------ Records shown
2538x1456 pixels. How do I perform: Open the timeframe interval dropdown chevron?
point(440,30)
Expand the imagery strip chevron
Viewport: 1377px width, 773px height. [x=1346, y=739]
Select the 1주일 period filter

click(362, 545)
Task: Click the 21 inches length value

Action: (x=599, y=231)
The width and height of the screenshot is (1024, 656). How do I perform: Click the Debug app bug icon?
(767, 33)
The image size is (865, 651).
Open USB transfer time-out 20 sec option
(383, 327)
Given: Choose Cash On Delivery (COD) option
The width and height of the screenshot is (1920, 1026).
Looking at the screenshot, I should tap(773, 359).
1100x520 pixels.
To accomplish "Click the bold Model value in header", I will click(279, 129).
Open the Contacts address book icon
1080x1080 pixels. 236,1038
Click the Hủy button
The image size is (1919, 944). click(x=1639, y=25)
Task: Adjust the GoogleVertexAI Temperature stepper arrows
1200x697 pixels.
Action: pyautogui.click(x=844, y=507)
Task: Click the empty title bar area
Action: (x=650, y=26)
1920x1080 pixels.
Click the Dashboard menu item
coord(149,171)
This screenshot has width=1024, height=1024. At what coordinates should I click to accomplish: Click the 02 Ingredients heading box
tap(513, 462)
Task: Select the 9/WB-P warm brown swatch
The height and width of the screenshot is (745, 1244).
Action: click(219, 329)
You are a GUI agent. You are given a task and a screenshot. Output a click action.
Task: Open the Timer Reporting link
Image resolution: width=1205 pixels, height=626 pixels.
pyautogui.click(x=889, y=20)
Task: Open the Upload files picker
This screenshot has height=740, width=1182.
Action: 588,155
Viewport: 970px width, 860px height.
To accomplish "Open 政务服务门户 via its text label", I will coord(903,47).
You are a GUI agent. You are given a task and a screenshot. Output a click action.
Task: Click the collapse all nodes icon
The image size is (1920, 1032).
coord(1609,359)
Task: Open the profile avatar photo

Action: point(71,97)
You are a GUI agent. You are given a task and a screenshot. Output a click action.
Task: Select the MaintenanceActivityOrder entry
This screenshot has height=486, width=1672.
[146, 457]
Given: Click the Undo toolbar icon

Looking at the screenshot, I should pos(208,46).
------------
Reproduce, exactly, all the lines shown above.

2538x1456 pixels. How do I perform: Open the timeframe interval dropdown chevron?
point(440,30)
Expand the imagery strip chevron
Viewport: 1377px width, 773px height. [x=1346, y=739]
Select the 1주일 period filter

click(362, 545)
Task: Click the 21 inches length value

Action: (x=599, y=231)
The width and height of the screenshot is (1024, 656). How do I perform: Click the Debug app bug icon?
(767, 33)
The image size is (865, 651).
Open USB transfer time-out 20 sec option
(383, 327)
Given: Choose Cash On Delivery (COD) option
The width and height of the screenshot is (1920, 1026).
Looking at the screenshot, I should tap(773, 359).
1100x520 pixels.
To accomplish "Click the bold Model value in header", I will click(279, 129).
Open the Contacts address book icon
1080x1080 pixels. 236,1038
Click the Hủy button
The image size is (1919, 944). click(x=1639, y=25)
Task: Adjust the GoogleVertexAI Temperature stepper arrows
1200x697 pixels.
Action: pyautogui.click(x=844, y=507)
Task: Click the empty title bar area
Action: (x=650, y=26)
1920x1080 pixels.
Click the Dashboard menu item
coord(149,171)
This screenshot has width=1024, height=1024. At what coordinates should I click to accomplish: Click the 02 Ingredients heading box
tap(513, 462)
Task: Select the 9/WB-P warm brown swatch
The height and width of the screenshot is (745, 1244).
Action: click(219, 329)
You are a GUI agent. You are given a task and a screenshot. Output a click action.
Task: Open the Timer Reporting link
Image resolution: width=1205 pixels, height=626 pixels.
pyautogui.click(x=889, y=20)
Task: Open the Upload files picker
This screenshot has height=740, width=1182.
Action: 588,155
Viewport: 970px width, 860px height.
To accomplish "Open 政务服务门户 via its text label", I will coord(903,47).
You are a GUI agent. You are given a task and a screenshot. Output a click action.
Task: Click the collapse all nodes icon
The image size is (1920, 1032).
coord(1609,359)
Task: Open the profile avatar photo

Action: point(71,97)
You are a GUI agent. You are given a task and a screenshot. Output a click action.
Task: Select the MaintenanceActivityOrder entry
This screenshot has height=486, width=1672.
[146, 457]
Given: Click the Undo toolbar icon

Looking at the screenshot, I should pos(208,46).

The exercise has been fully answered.